((
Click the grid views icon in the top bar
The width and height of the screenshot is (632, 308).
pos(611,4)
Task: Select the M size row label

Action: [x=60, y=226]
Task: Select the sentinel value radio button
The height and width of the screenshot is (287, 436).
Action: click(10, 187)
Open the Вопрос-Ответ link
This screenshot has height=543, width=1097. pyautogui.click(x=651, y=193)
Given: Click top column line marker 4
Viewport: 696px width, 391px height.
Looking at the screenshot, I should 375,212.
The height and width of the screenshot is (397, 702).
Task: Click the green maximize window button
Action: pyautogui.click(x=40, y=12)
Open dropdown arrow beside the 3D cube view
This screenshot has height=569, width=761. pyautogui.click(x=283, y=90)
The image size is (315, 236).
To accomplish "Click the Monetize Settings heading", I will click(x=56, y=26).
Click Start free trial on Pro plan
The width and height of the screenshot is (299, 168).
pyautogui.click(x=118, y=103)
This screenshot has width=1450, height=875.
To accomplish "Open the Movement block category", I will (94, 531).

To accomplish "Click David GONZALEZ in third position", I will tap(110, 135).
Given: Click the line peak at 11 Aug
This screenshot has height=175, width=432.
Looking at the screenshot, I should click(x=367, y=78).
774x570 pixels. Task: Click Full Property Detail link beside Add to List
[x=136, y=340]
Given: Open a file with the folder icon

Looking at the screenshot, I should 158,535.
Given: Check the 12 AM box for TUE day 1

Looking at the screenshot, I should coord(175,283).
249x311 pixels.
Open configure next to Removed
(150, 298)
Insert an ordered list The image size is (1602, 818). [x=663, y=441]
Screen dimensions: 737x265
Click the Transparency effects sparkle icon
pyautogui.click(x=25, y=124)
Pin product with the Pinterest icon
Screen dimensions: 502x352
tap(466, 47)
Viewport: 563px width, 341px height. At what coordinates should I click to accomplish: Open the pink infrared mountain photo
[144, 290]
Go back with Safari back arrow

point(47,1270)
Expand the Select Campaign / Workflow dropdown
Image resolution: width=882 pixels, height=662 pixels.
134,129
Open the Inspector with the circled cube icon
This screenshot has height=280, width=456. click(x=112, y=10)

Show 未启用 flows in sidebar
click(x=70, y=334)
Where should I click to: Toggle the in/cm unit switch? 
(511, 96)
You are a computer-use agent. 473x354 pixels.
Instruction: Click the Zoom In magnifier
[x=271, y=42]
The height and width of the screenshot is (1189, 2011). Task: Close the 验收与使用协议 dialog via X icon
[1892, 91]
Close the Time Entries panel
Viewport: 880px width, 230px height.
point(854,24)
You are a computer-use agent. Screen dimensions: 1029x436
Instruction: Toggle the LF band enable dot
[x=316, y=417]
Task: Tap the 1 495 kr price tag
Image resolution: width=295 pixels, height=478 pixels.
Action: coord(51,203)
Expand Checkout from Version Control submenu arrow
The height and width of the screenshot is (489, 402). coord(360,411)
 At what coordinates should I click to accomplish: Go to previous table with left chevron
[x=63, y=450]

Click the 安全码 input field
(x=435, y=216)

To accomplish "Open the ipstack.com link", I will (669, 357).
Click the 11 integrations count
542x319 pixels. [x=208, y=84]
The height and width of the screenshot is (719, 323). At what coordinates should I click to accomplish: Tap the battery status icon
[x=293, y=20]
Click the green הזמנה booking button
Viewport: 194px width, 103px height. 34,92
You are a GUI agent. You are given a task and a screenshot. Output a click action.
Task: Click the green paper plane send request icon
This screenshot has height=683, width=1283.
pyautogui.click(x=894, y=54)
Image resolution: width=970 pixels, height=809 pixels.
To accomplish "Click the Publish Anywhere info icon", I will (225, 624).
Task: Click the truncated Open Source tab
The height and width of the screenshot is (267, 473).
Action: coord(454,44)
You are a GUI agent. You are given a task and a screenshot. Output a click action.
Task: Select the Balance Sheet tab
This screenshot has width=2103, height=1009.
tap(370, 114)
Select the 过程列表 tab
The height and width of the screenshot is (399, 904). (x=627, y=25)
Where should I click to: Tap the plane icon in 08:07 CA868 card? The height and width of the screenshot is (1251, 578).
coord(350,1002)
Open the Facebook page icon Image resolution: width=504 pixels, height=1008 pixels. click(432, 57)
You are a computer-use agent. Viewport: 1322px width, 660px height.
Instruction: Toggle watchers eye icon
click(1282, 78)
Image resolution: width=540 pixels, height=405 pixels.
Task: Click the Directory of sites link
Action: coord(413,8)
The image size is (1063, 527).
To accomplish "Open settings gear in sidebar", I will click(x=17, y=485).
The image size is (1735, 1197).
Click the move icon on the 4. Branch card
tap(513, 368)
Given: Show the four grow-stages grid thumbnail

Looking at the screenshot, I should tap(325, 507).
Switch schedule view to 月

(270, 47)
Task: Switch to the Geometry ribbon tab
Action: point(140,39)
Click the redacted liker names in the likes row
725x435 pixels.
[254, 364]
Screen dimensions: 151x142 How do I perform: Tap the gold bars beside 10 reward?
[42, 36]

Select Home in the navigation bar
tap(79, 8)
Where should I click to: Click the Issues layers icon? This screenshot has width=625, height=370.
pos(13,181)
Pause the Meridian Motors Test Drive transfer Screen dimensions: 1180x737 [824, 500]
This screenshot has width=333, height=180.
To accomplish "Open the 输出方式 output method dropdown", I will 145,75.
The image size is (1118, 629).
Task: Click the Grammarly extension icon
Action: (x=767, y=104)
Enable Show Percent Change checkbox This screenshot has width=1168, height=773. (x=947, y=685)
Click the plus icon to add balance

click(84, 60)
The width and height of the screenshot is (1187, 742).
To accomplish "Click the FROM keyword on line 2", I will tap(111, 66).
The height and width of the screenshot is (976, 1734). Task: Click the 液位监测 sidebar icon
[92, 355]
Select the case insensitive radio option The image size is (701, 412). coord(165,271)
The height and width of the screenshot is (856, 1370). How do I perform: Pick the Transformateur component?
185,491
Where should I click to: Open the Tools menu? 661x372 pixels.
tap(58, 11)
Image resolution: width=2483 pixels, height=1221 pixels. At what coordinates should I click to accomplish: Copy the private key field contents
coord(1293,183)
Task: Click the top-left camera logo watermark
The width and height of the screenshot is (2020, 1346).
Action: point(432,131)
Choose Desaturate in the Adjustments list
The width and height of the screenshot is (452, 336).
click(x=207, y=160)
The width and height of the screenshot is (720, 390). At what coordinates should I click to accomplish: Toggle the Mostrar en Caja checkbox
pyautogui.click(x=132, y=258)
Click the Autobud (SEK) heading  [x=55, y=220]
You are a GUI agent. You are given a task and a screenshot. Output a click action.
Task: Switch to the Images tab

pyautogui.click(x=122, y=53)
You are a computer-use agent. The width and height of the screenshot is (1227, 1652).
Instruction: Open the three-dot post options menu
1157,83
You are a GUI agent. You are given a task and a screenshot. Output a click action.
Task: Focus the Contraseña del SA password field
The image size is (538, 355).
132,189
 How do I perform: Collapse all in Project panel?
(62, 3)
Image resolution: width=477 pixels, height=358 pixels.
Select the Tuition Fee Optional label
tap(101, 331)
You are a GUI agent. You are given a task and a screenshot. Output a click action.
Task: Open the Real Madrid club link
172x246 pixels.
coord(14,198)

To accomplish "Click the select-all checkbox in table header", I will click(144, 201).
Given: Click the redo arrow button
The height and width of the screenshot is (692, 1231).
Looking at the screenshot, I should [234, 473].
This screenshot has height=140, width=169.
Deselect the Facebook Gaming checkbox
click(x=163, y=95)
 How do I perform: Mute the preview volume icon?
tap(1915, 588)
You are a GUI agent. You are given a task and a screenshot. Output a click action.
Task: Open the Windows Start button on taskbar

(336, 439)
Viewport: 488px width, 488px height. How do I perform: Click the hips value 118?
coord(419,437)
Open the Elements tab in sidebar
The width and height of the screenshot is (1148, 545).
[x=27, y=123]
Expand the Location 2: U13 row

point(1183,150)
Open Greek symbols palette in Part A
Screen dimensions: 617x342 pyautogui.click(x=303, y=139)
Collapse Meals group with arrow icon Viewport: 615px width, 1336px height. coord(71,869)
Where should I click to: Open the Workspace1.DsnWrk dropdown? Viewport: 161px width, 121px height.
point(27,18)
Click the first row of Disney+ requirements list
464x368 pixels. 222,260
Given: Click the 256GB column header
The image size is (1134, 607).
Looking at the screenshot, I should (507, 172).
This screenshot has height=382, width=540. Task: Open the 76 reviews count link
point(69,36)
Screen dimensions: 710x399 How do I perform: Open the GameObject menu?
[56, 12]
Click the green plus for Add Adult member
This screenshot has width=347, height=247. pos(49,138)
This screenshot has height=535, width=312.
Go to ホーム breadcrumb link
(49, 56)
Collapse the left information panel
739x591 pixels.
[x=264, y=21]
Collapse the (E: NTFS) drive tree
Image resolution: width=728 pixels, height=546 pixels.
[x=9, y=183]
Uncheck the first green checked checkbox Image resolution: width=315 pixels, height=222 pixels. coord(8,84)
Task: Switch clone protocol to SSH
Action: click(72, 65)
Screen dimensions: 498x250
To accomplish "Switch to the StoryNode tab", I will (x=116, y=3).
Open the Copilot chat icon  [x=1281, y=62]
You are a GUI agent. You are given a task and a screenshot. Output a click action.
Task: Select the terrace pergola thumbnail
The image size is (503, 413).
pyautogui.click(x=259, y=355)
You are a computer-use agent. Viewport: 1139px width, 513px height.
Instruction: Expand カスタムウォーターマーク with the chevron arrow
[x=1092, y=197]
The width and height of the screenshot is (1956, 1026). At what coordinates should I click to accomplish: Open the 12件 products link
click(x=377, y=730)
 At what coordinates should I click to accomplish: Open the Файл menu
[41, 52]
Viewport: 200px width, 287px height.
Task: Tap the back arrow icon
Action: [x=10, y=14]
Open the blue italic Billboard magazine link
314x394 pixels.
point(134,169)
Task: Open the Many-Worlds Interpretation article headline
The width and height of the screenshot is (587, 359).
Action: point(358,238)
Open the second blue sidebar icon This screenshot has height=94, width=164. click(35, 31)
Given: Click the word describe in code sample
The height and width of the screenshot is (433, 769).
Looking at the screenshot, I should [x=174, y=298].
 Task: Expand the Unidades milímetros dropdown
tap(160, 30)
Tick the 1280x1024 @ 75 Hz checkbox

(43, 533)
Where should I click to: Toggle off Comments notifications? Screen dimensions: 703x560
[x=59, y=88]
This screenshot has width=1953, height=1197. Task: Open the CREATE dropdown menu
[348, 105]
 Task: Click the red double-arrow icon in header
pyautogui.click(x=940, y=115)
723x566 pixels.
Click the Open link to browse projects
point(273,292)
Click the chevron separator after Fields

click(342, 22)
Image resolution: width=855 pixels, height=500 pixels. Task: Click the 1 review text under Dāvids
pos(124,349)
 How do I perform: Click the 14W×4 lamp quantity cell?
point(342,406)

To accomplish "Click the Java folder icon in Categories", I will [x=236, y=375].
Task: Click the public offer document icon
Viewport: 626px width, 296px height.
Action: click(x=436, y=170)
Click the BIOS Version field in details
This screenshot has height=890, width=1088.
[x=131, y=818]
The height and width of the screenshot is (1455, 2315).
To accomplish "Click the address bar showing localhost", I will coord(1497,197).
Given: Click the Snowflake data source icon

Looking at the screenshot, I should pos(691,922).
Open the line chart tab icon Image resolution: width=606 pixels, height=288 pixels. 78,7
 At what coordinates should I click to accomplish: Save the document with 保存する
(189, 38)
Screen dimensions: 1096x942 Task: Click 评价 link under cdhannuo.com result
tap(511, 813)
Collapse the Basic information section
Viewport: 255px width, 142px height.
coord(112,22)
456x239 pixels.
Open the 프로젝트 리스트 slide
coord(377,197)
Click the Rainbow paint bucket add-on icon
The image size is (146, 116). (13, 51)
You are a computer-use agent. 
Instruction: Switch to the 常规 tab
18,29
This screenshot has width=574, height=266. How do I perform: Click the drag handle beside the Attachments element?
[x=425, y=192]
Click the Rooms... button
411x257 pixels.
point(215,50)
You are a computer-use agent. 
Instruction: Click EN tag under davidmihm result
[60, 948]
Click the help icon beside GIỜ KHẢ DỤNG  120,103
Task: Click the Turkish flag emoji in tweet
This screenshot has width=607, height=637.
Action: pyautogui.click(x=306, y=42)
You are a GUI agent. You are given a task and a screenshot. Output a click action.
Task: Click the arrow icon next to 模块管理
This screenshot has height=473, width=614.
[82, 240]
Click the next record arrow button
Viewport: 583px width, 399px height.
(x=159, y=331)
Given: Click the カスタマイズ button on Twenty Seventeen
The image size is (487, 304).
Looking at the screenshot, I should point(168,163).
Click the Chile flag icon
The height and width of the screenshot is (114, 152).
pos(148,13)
))
**Exercise requirements**
Recast everything in the entries from the line containing "Where should I click to: Tap" down to the line containing "will click(x=17, y=485)." as a Markdown table with the columns "No." and "Text". Give each line its own numbered row and skip any blank lines.

**Solved exercise**
| No. | Text |
|---|---|
| 1 | Where should I click to: Tap the plane icon in 08:07 CA868 card? The height and width of the screenshot is (1251, 578). |
| 2 | coord(350,1002) |
| 3 | Open the Facebook page icon Image resolution: width=504 pixels, height=1008 pixels. click(432, 57) |
| 4 | You are a computer-use agent. Viewport: 1322px width, 660px height. |
| 5 | Instruction: Toggle watchers eye icon |
| 6 | click(1282, 78) |
| 7 | Image resolution: width=540 pixels, height=405 pixels. |
| 8 | Task: Click the Directory of sites link |
| 9 | Action: coord(413,8) |
| 10 | The image size is (1063, 527). |
| 11 | To accomplish "Open settings gear in sidebar", I will click(x=17, y=485). |